Mais de 90% em volume, e cerca de 80% em valor, do comércio exterior brasileiro transitam pelos portos do país, marítimos e fluviais. Quase todas as capitais litorâneas brasileiras se desenvolveram “abraçando” seus portos, o que, no passado, até contribuiu para a dinamização das economias locais e regionais, pois dessas cidades partiam as estradas para o interior. Com movimentação crescente, a maioria dos portos precisa se adaptar ao convívio com as cidades onde estão inseridas ou das quais são vizinhos, para terem um bom desempenho sem tumultuar ainda mais a vida urbana.

Empresas privadas modernizaram o funcionamento dos portos, mas o setor precisa de investimentos públicos e entrosamento com outros modais de transporte

Portos sempre tiveram o seu “próprio mundo”, com regras bem específicas e distintas do conjunto do sistema de transportes, às vezes até com um certo conflito em relação aos outros modais. Essas características peculiares geralmente encarecem o serviço portuário, que também está sujeito a impactos negativo de fatores externos, como é o caso da uma enorme burocracia governamental que envolve o setor.

Nações mais dependentes do comércio exterior tiveram que transformar radicalmente essa atividade, e o resultado é que hoje existem portos ágeis, que possibilitam a atracação de navios gigantes, barateando o custo de transporte sem que isso chegue a comprometer a rentabilidade das várias etapas da cadeia logística.

Desde o início da década de 90, com a lei de modernização dos portos, avanços importantes ocorreram no Brasil. A relação trabalhista, antes conflitiva, tem evoluído para um modelo mais adequado para a atividade. A informatização vem se tornando uma realidade, e a maioria dos terminais operados por companhias privadas funciona com equipamentos de última geração. Ainda assim, o resultado está aquém do que a economia necessita. Portos públicos e terminais privativos precisam aumentar a capacidade de movimentar cargas, reduzir custos e ser mais ágeis. É inconcebível que continuem a se formar “filas de espera” tão longas para navios e caminhões nos acessos marítimos e terrestres, principalmente nos períodos das safras. Por falta de uma boa integração dos diversos modais de transporte, cargas que deveriam ser embarcadas no Norte e no Nordeste vão para o Sul ou o Sudeste. O que deveria seguir por ferrovia e navio acaba sendo transportado por caminhão, sobrecarregando as estradas.

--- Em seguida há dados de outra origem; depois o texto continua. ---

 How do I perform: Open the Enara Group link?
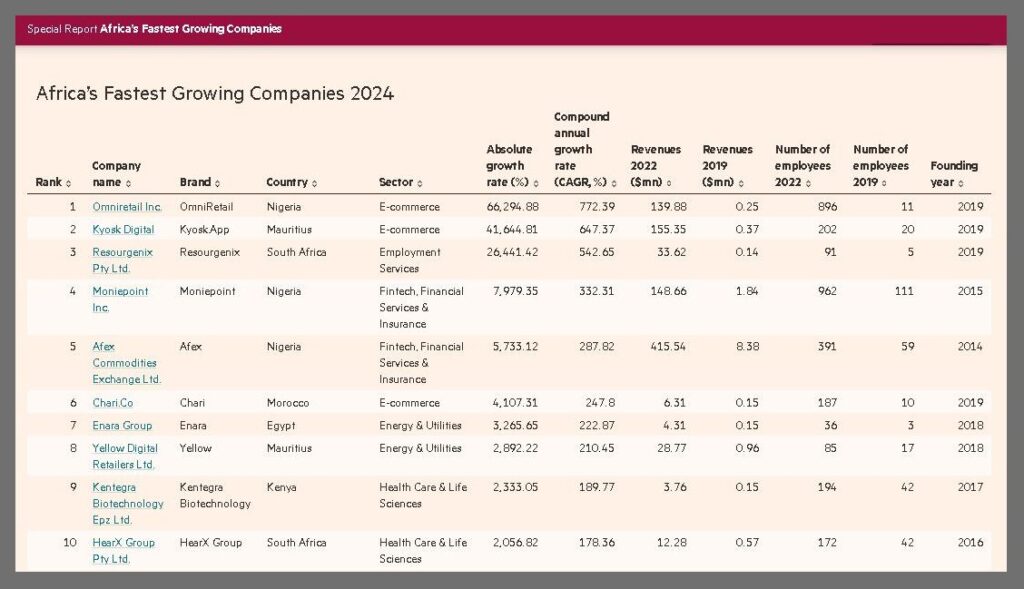click(122, 426)
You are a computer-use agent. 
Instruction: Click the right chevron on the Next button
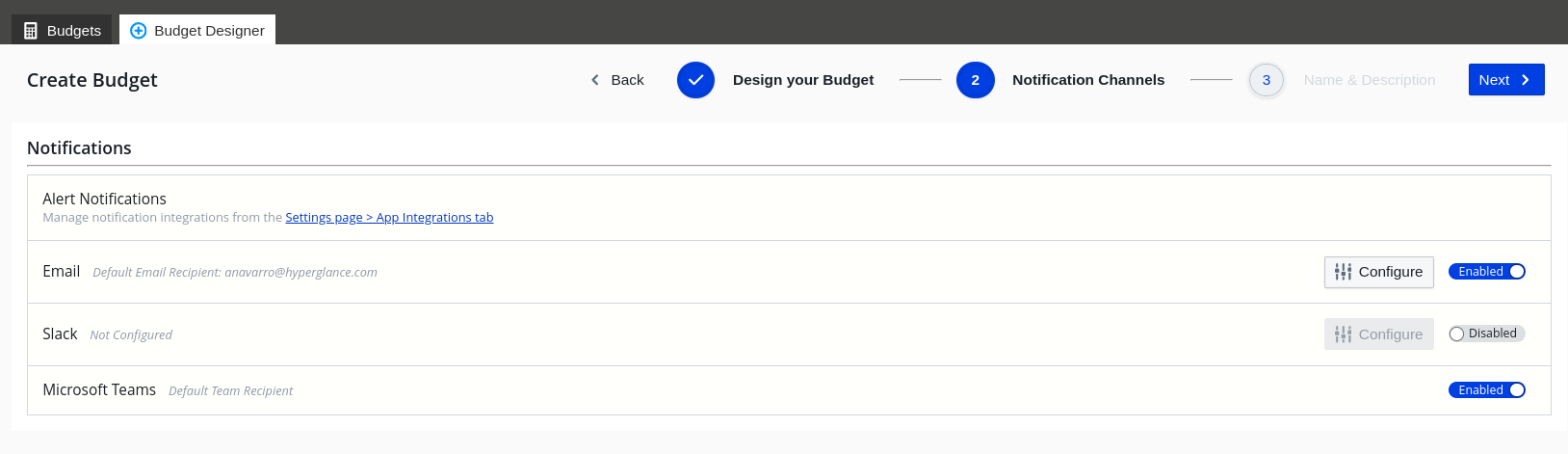[1526, 80]
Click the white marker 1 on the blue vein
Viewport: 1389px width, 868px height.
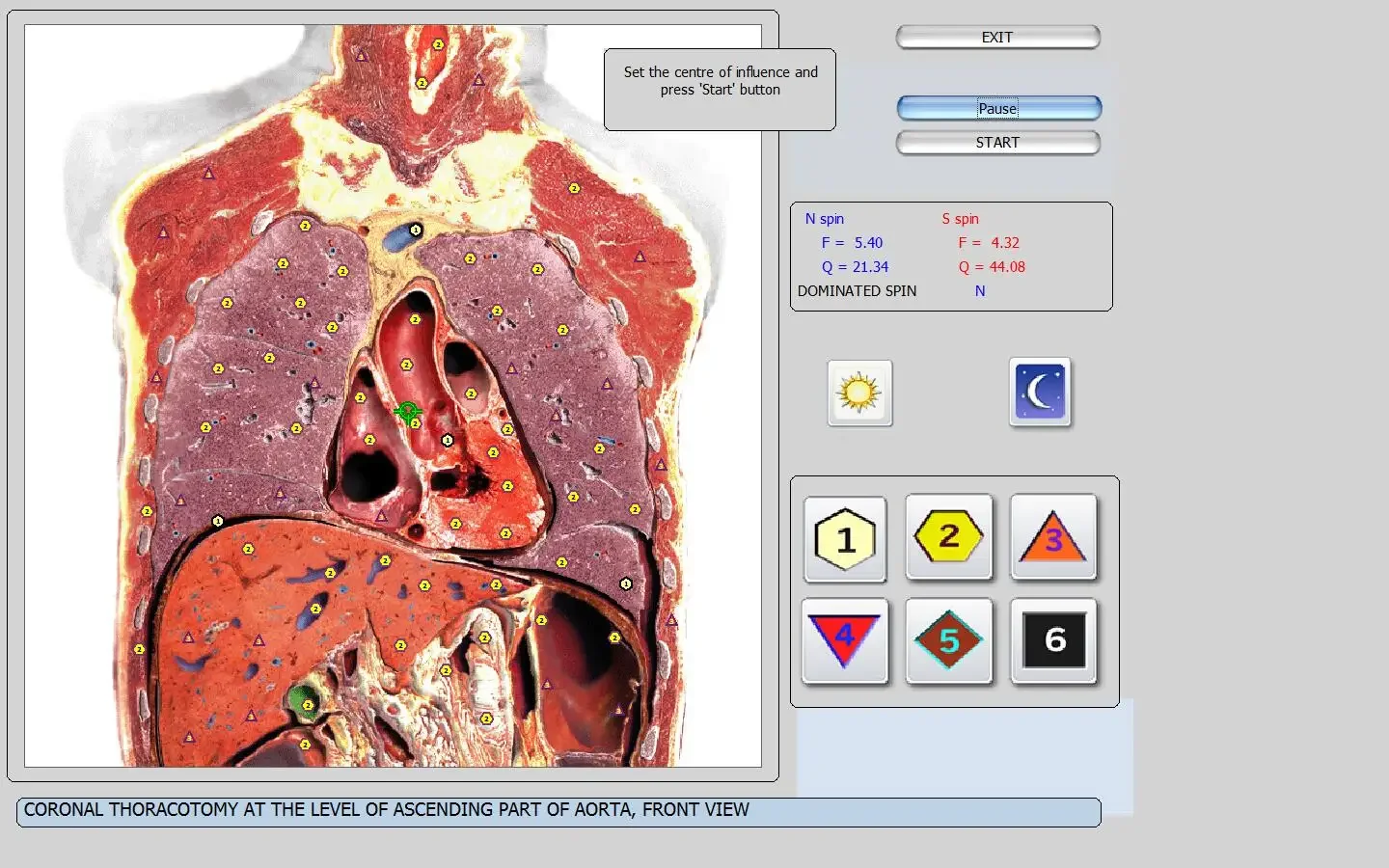pos(416,230)
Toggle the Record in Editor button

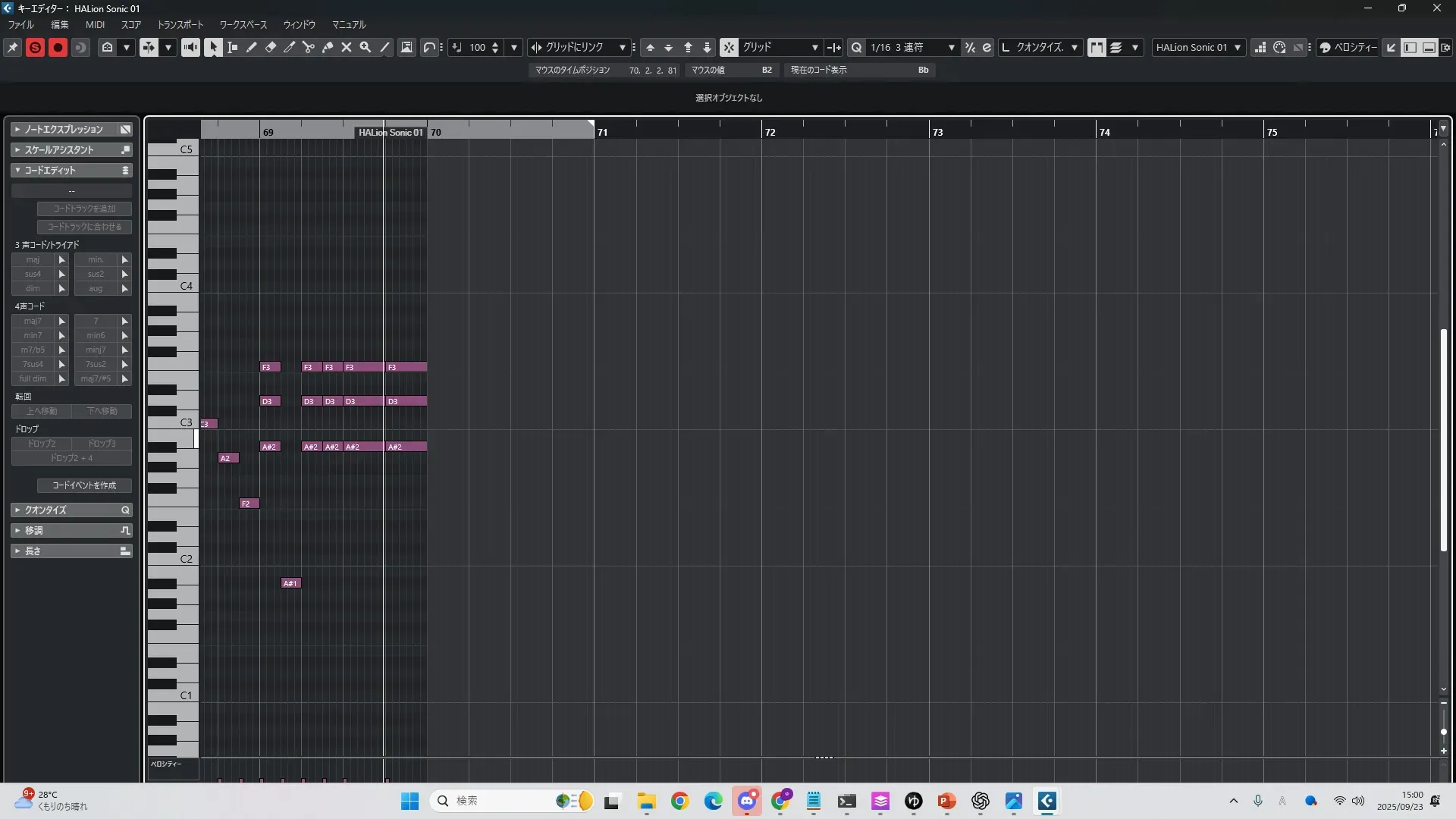(x=58, y=47)

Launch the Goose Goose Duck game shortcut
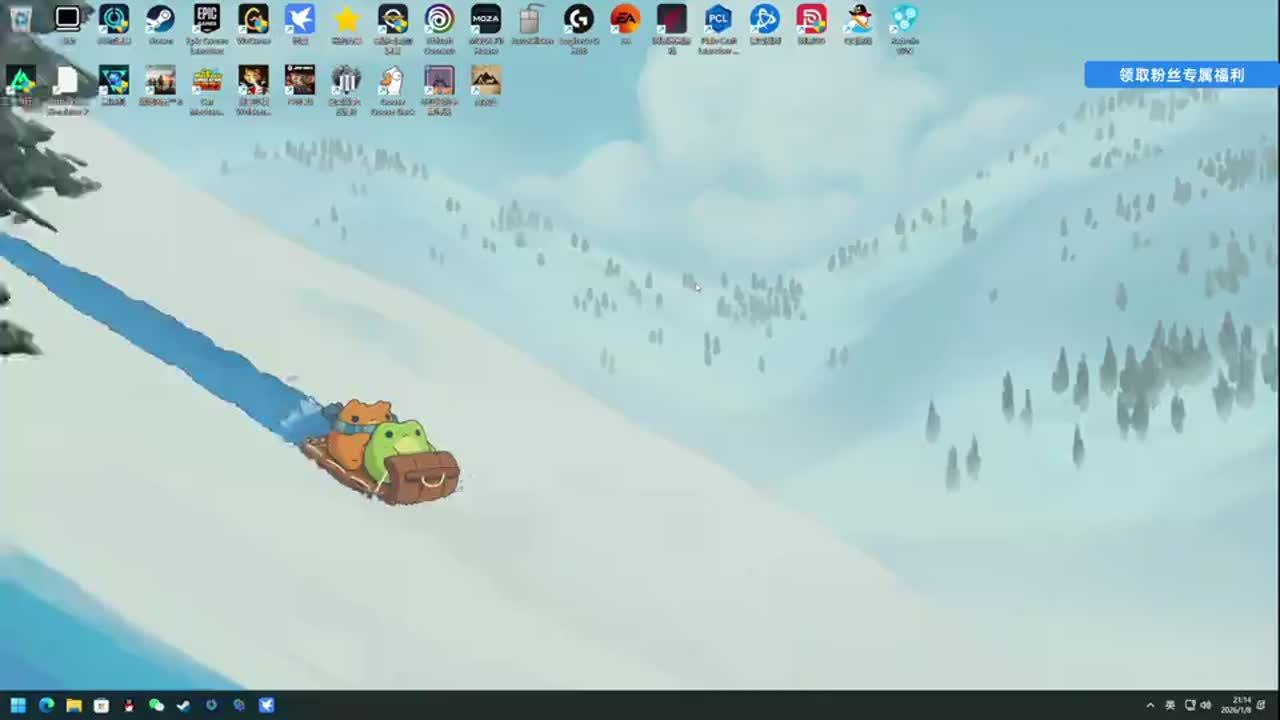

O governo promete divulgar nas próximas semanas um programa de aprimoramento dos portos e aeroportos. O modelo em que empresas privadas operam portos públicos se mostrou até aqui o mais recomendado para o setor. No entanto, há investimentos que dependem do setor público (acessos, dragagem, marcos regulatórios que estimulem investimentos e ao mesmo tempo protejam os usuários), envolvendo inclusive esferas estaduais e municipais. Se o programa caminhar na direção do que foi anunciado para as ferrovias, será um avanço.